Finalement, on voit bien que c’est le contexte familial, religieux, traditionnel, qui rend ce jugement non seulement choquant pour beaucoup, mais aussi bancal sur le plan juridique. Dans ce contexte, il est impossible d’imaginer que la fille ait délibérément trompé son mari, qu’elle ait tenté de le manipuler. Ou plus exactement : on n’en sait rien, mais on imagine que non. On imagine qu’elle subit la pression familiale. C’est là où des arguments sur l’aliénation de la femme peuvent se justifier. La femme a-t-elle subit une pression familiale ? C’est à la justice de trancher sur ce point.
En fin de compte, ce n’est pas l’aspect de "qualité essentielle" qui permet de critiquer le jugement. Cet aspect agit en trompe-l’œil.
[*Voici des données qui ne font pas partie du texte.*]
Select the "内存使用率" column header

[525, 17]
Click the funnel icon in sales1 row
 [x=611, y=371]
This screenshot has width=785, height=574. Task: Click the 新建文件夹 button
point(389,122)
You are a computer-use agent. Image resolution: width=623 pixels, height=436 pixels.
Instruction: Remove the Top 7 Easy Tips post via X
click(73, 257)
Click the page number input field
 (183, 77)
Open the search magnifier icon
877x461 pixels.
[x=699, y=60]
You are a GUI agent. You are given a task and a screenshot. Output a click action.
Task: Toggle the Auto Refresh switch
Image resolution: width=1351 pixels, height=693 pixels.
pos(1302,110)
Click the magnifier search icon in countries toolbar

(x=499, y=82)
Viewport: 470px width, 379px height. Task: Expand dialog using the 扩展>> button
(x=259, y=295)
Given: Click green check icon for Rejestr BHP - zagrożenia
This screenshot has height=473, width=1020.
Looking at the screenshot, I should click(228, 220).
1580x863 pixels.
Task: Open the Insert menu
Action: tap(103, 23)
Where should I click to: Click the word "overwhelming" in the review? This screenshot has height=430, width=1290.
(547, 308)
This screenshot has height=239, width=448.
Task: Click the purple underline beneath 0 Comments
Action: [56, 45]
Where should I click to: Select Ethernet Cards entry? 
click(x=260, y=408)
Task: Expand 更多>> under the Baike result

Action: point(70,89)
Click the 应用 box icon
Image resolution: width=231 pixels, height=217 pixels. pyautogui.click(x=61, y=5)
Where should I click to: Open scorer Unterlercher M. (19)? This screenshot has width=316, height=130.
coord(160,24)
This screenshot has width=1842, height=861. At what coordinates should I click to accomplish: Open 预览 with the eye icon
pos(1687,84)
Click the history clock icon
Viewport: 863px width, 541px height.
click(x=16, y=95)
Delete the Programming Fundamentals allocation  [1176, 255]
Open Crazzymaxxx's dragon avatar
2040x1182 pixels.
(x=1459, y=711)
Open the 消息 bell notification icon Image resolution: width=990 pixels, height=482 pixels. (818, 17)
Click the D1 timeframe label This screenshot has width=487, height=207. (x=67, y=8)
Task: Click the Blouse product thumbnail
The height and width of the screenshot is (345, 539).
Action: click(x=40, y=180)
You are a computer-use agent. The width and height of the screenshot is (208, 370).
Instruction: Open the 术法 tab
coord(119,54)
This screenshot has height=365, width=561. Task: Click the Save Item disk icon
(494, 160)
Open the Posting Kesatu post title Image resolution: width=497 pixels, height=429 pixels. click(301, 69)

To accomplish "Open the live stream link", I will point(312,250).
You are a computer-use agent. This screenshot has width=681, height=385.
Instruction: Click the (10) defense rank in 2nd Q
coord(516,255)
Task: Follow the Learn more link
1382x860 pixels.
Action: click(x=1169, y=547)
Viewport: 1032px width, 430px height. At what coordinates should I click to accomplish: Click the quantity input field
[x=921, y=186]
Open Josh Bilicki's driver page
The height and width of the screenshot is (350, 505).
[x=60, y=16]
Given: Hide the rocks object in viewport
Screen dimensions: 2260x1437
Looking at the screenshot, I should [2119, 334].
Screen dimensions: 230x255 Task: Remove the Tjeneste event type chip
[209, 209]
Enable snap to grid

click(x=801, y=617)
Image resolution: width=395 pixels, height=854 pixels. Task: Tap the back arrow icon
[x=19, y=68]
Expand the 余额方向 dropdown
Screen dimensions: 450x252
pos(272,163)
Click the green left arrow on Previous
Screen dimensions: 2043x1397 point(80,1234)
C’est celui de "mensonge" qui est central. Il semble évident, aux yeux de tous, que la femme n’a pas menti délibérément, mais sous la pression.
L’argument final
L’argument final, le seul qui tienne, est celui-ci : dans les faits, il n’y a pas eu de mensonge délibéré, mais un mensonge forcé. La liberté d’opinion garantit une chose : les jugements de valeur sur l’archaïsme d’une tradition n’ont pas lieu d’être cités en justice. Par contre, c’est la pression de cette même tradition sur une femme qui, elle, peut être dénoncée pour invalider ce jugement.